In times of crisis, things radicalize. In normal life, I already spent my days largely behind screens, while real life played out in the streets. These days, I live by the screen, in a kind of symbosis with my MacBook Air – and of course the complex ICT structures it is implicated with – while street life is choreographed by virus avoidance. The ever-present contradiction between virtual and real world radicalizes in both directions. While the physical world instills fear, we dream new dreams of virtual reality: Panopto! Teams! Zoom! Canvas! The more restricted our freedom of movement in the real world, the more expansive the new cyberspace vistas become. The real-world grinds to a halt, as the virtual world develops at warp speed.
Historically this is bound to be a new experience. In earlier ominous times, we had little choice but to contract our lives, lacking however any compensatory ability to expand virtually. Now that we can, we experience the first law of new cyberdynamics: what you lose in terms of reality, you win in terms of virtuality (this is of course actually the first law of media). Not being able to go play out in the streets, we lose ourselves online in endless possibilities of recombination. We collect, send, give away, store, pass on at will – as there is no scarcity in cyberspace, we live here unburdened by the hoarding shame prevalent in the real world.

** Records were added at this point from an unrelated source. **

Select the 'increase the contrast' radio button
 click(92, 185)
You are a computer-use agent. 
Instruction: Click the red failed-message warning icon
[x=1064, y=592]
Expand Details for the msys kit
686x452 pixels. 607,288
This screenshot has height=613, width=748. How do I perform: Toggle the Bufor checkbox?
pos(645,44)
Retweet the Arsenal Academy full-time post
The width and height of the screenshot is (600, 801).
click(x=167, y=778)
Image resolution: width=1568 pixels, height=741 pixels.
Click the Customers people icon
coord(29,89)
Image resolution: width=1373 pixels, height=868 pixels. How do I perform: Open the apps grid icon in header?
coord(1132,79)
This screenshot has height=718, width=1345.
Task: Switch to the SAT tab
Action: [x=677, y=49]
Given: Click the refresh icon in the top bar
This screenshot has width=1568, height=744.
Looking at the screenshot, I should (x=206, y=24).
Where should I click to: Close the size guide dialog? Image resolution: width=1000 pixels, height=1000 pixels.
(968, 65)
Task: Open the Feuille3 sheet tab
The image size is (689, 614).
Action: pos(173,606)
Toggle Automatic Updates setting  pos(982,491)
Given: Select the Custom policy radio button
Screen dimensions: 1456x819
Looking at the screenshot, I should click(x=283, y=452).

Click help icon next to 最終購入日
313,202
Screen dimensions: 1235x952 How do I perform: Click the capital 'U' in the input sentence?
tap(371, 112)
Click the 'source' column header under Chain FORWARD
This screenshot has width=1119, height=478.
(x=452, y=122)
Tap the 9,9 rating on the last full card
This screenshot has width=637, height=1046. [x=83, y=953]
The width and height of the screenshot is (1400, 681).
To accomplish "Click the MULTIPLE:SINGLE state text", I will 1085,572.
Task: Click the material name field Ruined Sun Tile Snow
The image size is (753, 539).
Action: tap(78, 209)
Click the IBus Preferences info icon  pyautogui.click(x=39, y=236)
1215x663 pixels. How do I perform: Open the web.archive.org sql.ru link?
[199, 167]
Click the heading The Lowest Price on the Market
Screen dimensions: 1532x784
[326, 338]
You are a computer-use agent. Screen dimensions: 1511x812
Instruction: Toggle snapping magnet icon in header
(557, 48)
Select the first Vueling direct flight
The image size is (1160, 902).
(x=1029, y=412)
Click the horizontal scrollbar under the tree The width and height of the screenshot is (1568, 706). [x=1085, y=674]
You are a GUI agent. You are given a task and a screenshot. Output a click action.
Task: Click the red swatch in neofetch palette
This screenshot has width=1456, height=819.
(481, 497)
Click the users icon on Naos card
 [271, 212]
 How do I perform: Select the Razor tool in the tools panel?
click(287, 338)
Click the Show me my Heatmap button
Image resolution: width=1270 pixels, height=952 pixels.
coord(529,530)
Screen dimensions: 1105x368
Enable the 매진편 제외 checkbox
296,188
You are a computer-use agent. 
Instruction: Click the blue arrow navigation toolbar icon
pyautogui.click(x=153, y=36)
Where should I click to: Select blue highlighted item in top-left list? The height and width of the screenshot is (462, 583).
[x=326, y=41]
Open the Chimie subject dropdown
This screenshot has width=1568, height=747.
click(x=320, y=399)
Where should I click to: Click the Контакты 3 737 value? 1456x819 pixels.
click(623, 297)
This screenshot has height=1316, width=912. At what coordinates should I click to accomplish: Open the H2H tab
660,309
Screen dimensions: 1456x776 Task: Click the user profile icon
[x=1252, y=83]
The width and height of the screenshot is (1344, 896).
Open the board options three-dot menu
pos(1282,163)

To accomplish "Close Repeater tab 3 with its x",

This brave new online world is an ambiguous double of useful laboring and aimless drifting. Things must go on! If at all possible, even better than before. Online education, for example. Yes, it does feel very productive and useful. But just as much, it is an eschewing, or shunning, of the real world outside, which we can seemingly conjure and charm through such virtual means. In that sense, the virtual world may be considered a new human immune system, a part of anthropotechnics.
But old immune systems remain active as well. At times, I switch from my MacBook to my Steingraeber grand piano, and my fingers produce not Benjamin but Bach. Implied here is a certain human, or shall I say bourgeois, beseeching faith – a faith that the world will be better. I remember a similar faith from the series The mind of the universe, televised some three years ago, and still viewable online. Parading were mad scientists, super geneticists, and even someone aiming for a ‘chemical Google’: molecular recombination, of everything – at your service. But luckily, there was anchorman Robbert Dijkgraaf, Dutch celebrity scientist and IAS president, from his Princeton living room, seated behind his C.Bechstein grand piano, with Beethoven bust on top.